As Kaiser told Moynihan, he had rented an “intentionally large apartment” in Rome. He also said that he had met with the Luce couple before coming to Rome. They “had hoped,” he said, “the residence would become a place where ideas could be exchanged among Council participants.”

He added, “They gave me a generous Time magazine expense account – $20,000 each month during the (Second Vatican) Council sessions – to hold regular dinner parties in my large apartment.” As he told Moynihan, he and his wife would “often host 50 or 100 journalists and monsignors, priests, and bishops and diplomats, sometimes during the week, sometimes on the weekend.”

The purpose of these gatherings was clear: it was not only to share information, but, as Moynihan reports, “to provide a space where the agenda of a ‘more open Church’ could be freely discussed, Kaiser said.”

That is to say: the U.S. secular Time magazine hosted luxurious gatherings throughout the 1962-1965 Vatican II sessions with numerous influencers in order to push the Council in a more progressivist direction. As Moynihan says, Kaiser quickly became “one of the most influential journalists in the city. His coverage of the Second Vatican Council set a standard and tone and ‘line’ – the ‘line’ was that the Catholic Church was undergoing a revolution which would change the Church profoundly.”

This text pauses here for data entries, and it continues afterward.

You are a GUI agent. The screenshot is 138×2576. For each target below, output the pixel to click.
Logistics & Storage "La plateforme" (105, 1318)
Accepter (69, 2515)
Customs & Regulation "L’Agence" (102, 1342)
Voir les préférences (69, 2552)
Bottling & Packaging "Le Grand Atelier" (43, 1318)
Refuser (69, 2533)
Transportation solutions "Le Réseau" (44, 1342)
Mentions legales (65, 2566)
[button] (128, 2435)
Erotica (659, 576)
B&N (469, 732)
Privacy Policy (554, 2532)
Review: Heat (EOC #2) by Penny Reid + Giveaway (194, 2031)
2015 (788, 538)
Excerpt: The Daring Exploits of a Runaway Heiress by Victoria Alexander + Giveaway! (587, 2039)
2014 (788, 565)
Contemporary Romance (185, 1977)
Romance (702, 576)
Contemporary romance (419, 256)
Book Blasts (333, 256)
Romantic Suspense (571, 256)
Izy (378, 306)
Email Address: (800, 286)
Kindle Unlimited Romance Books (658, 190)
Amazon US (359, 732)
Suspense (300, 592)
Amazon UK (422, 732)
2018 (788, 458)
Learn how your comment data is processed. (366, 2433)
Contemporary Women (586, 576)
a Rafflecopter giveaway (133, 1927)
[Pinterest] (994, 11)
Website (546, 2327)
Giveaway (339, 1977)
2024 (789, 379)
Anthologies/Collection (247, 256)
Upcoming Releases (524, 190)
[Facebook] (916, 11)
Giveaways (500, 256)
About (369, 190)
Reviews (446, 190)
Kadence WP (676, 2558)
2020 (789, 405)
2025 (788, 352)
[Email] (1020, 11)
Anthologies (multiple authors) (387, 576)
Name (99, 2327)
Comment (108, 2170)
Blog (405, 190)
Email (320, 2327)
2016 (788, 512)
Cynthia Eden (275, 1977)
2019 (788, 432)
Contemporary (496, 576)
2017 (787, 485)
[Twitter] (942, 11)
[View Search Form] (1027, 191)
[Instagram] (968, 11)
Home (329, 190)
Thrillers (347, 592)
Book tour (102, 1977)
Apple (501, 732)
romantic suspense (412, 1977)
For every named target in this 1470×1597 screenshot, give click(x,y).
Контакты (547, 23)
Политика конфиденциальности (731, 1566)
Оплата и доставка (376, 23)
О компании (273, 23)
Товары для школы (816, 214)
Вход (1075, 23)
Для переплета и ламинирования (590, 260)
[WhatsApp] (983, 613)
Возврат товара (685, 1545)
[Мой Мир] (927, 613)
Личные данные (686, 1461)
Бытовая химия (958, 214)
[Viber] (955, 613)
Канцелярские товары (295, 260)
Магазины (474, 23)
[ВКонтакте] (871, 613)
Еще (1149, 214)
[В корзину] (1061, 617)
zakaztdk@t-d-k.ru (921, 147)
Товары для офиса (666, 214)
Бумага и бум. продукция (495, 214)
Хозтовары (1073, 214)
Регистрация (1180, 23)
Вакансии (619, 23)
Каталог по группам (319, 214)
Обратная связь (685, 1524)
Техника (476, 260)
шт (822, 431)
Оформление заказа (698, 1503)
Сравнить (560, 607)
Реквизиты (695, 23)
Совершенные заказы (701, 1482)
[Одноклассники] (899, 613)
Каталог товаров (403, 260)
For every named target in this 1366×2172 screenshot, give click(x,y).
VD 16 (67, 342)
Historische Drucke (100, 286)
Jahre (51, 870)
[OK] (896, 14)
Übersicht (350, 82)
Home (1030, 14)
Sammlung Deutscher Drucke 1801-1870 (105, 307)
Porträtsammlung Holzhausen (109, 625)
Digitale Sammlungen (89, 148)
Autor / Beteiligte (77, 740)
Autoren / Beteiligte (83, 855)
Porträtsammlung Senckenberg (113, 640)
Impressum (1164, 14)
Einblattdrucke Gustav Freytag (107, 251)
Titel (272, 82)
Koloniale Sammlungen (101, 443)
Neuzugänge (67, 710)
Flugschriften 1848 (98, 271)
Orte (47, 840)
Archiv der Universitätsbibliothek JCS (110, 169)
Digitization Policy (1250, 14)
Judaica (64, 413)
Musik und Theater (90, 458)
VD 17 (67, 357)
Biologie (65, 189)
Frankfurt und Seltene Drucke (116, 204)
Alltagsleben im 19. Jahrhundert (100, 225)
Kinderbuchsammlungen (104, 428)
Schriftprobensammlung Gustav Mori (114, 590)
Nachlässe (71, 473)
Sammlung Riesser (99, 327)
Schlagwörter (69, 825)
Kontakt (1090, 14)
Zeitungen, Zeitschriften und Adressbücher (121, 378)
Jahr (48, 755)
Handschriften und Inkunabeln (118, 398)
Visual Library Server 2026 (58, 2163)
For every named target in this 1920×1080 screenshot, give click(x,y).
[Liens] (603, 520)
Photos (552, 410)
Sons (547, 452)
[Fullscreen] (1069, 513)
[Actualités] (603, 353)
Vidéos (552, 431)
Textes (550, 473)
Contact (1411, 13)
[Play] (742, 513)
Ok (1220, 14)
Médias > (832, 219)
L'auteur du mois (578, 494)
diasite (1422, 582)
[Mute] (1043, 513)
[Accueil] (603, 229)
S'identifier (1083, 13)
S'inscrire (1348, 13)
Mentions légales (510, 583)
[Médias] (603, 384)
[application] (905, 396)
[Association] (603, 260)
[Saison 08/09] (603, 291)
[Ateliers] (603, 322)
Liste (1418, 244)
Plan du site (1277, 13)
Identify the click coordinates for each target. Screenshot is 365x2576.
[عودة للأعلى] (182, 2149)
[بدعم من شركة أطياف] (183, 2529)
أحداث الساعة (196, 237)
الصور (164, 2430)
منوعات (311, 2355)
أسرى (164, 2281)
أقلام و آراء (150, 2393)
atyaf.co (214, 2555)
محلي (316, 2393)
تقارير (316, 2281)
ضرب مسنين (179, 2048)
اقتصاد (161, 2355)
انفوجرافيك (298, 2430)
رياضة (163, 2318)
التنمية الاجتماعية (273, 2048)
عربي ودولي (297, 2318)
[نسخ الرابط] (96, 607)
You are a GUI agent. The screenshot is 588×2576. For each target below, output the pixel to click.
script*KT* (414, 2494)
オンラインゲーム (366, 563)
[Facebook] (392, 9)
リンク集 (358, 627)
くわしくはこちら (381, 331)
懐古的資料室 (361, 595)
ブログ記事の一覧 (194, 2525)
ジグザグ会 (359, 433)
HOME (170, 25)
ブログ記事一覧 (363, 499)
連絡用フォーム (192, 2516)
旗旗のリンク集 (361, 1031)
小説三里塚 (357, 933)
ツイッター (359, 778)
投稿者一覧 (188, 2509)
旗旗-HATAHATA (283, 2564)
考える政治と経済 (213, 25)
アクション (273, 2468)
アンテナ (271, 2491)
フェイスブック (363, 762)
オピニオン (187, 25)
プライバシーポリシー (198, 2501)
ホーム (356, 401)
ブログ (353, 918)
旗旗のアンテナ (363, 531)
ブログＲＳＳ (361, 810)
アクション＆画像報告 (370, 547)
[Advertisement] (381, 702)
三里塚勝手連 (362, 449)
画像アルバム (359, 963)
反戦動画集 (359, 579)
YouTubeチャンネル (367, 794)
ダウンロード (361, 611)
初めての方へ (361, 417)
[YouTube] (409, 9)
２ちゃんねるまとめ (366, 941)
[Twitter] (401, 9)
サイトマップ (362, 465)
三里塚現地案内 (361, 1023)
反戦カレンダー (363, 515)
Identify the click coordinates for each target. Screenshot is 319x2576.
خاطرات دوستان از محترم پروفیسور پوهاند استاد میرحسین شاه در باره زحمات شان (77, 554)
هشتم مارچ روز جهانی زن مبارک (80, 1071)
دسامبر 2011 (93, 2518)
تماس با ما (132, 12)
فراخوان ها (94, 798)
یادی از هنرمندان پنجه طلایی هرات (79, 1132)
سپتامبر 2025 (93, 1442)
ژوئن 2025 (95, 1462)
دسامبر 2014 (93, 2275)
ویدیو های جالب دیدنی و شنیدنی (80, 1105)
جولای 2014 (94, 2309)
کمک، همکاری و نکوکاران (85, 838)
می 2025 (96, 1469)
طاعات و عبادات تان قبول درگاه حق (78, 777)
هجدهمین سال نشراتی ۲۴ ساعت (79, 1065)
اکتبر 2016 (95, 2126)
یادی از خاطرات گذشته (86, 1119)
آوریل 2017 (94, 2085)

Moynihan also quotes from Kaiser's published account of his work during the Council. In his book Clerical Error (2002), Kaiser wrote, “Our spacious apartment, with its huge picture windows and sparkling marble floors, became something of a gathering place for conciliar progressive(s).” Kaiser continues to describe how they had practically “every other night of the week” a small dinner party with eight people. These dinners then grew into large gatherings that were called “the Kaisers’ Sunday nights,” which regularly included the journalists from the Jesuit weekly America.

Among the other guests was also Archbishop Thomas d'Esterre Roberts, S.J., of Bombay, India, who was of British descent. He and other fellow prelates, according to Kaiser, “thought (and said out loud) that the Church was overloaded with excess baggage, myth, superstition, and nonsense. With him, they voted on all the important reforms of Vatican II, most of which tended to make the Church less Roman – and more Catholic … ”

Dr. Moynihan puts this Time magazine story in connection with Pope Benedict XVI’s own February 14, 2013 speech, according to which there had been purportedly “two Councils” – the one of the media, and the other of the council fathers.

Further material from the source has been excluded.